**REQUIREMENT:** Where the records below show a line containing "You are a computer-use agent.", start copying; end with the line containing "This screenshot has height=1391, width=2149.", and copy it too.

********

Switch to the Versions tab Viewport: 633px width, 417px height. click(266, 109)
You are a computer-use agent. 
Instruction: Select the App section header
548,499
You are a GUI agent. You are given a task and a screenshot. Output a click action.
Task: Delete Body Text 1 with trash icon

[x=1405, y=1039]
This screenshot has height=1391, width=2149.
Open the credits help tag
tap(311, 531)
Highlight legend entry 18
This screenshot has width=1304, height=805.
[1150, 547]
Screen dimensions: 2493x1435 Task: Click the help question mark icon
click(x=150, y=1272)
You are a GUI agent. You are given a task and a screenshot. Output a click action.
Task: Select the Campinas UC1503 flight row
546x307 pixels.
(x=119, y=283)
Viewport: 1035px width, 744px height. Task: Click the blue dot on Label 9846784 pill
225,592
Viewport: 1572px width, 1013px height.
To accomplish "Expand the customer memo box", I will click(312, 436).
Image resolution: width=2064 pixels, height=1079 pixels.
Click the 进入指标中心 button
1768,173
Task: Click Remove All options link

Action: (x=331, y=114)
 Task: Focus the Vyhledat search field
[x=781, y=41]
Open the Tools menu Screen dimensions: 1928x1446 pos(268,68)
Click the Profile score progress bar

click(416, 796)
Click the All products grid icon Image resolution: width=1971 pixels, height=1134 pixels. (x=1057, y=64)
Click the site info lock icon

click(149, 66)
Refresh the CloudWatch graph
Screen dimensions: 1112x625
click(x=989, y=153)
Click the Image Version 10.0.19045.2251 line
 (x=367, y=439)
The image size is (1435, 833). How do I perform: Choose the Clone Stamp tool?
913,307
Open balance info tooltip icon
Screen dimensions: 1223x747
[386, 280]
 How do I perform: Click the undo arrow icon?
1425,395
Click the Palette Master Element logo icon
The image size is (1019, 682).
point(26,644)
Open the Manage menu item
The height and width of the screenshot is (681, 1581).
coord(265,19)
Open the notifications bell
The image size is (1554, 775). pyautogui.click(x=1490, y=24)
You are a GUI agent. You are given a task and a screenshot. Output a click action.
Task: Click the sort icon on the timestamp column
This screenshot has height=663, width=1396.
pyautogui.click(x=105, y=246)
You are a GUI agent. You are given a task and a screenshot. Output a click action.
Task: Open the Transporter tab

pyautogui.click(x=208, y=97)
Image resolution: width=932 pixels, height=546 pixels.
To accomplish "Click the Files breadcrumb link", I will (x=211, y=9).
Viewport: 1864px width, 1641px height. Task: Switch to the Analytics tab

********

**THE ANSWER:**
You are a computer-use agent. 
Instruction: Select the App section header
548,499
You are a GUI agent. You are given a task and a screenshot. Output a click action.
Task: Delete Body Text 1 with trash icon

[x=1405, y=1039]
This screenshot has height=1391, width=2149.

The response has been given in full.